The Severn Tunnel has reopened to passengers following a six-week closure to prepare it for the electrification of the line in 2019.
Closed since September 12, Network Rail has been installing a conductor rail system throughout the 130-year-old tunnel.
The project is central to the electrification of the Great Western Main Line between London Paddington and Cardiff.
In all, 14 kilometres of conductor rail have been installed during the closure. Other preparatory works, including removing more than 40 tonnes of soot within the tunnel, were also carried out.
Mark Langman, Network Rail’s Western route managing director, said: “We are delighted to have delivered this vital milestone in the project to electrify the Great Western Main Line as part of our Railway Upgrade Plan to give passengers a bigger and better railway.

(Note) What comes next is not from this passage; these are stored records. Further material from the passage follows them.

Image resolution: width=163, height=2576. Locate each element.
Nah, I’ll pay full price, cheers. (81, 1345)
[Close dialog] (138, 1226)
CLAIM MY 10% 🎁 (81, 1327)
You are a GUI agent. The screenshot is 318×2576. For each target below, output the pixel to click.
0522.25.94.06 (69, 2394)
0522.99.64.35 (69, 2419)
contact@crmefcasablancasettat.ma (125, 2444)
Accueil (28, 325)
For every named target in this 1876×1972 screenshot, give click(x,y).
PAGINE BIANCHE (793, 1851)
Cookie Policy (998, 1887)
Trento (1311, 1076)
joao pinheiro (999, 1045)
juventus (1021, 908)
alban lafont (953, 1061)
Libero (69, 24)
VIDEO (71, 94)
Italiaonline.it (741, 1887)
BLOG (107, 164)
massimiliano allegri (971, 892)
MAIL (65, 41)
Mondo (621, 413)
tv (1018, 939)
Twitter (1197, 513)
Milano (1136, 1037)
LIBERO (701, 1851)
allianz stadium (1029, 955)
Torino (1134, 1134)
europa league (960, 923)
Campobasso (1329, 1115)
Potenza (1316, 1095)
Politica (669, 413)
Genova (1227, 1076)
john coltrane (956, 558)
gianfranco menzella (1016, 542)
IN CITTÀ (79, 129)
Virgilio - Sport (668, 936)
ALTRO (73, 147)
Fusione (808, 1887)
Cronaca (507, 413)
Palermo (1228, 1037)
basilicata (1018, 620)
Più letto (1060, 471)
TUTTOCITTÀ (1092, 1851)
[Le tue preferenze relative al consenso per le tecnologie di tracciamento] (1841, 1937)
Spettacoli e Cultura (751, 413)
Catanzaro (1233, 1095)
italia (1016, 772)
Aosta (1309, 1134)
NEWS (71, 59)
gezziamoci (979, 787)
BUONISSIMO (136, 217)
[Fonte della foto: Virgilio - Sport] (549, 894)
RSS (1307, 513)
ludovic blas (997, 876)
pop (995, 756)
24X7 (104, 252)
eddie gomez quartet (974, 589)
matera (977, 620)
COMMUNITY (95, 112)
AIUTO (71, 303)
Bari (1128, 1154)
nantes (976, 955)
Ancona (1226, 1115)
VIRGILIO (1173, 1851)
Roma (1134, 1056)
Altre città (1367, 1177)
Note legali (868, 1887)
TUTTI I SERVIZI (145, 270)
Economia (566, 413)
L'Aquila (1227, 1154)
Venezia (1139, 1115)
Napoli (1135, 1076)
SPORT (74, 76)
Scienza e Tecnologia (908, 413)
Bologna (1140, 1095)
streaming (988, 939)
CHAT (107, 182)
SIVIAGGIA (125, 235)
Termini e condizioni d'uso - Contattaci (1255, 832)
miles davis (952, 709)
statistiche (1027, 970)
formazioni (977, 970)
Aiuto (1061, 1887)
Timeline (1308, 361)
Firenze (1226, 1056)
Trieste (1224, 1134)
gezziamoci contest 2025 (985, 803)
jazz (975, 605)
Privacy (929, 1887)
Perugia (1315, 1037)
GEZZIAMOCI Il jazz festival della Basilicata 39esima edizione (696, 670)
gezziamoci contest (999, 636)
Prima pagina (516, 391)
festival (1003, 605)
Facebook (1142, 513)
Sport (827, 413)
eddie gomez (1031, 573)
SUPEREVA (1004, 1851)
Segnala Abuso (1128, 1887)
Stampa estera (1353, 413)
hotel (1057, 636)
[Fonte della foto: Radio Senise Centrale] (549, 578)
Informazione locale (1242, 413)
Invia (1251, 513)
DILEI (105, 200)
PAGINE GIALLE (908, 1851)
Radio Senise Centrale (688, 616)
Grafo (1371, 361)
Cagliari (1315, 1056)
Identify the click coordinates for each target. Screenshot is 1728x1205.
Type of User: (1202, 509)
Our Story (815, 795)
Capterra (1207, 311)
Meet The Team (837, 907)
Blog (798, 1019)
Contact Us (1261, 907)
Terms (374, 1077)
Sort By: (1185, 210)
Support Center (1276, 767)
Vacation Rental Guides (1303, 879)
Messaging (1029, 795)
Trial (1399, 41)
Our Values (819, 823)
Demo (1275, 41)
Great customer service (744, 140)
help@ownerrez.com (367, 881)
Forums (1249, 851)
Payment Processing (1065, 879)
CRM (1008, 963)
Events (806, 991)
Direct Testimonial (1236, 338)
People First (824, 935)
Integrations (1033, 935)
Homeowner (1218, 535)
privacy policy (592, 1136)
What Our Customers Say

“We would like to thank passengers for their patience over the last six weeks as we completed this essential upgrade.”
Dan Tipper, project director at Network Rail, added: “It has been a phenomenal team effort, involving over 250 engineers and close working with our principal contractors ABC Electrification and Babcock as well as numerous suppliers, designers and sub-contractors including Amco, Keltbray and Arup, to deliver this essential stage of the electrification project.
“I would like to thank every single member of the team that has worked on this iconic project for their hard work and dedication to deliver this upgrade successfully and on time.”